--- START ---
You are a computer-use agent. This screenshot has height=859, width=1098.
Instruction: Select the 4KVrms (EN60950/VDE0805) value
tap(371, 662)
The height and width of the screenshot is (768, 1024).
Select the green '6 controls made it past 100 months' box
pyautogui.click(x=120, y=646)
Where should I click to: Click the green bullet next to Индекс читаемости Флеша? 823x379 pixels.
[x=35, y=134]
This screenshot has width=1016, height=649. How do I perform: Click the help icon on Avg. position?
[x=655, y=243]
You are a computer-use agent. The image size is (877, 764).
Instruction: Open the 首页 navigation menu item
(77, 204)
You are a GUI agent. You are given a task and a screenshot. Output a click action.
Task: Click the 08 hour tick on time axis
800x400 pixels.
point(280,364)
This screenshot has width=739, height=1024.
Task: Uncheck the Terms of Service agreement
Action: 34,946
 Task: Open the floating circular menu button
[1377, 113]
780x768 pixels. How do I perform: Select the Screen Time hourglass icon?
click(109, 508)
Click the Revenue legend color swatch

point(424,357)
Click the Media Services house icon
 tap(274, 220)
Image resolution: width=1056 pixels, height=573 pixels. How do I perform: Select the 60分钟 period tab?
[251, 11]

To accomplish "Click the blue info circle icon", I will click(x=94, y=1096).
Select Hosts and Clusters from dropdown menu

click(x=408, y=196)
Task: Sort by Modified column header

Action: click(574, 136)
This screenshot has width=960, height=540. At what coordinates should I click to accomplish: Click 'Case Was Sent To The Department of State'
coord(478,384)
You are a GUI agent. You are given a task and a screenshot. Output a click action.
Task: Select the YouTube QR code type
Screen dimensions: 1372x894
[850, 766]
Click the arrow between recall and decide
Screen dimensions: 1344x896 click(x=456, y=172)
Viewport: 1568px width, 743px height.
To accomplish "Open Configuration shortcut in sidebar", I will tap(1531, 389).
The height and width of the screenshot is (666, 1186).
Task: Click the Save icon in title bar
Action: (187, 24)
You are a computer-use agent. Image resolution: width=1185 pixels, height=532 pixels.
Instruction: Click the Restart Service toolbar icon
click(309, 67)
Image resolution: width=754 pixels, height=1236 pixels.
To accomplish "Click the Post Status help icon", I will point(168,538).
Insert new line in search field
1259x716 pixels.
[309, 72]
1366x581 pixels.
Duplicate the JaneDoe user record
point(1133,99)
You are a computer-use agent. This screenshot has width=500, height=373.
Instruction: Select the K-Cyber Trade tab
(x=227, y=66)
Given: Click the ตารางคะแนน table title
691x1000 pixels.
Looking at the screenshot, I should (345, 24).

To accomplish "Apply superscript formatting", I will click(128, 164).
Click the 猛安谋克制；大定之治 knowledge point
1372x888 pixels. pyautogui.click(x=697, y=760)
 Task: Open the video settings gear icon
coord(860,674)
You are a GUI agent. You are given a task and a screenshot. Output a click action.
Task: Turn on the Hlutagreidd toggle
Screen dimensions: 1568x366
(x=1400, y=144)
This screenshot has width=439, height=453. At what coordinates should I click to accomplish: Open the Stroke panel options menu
--- END ---
_WORK TO BE COMPLETED_:
Exactly and only the lines from the line containing "Task: Open the video settings gear icon" through the last line of the entries should be copied, both ends included.

_EXERCISE RESPONSE_:
 Task: Open the video settings gear icon
coord(860,674)
You are a GUI agent. You are given a task and a screenshot. Output a click action.
Task: Turn on the Hlutagreidd toggle
Screen dimensions: 1568x366
(x=1400, y=144)
This screenshot has width=439, height=453. At what coordinates should I click to accomplish: Open the Stroke panel options menu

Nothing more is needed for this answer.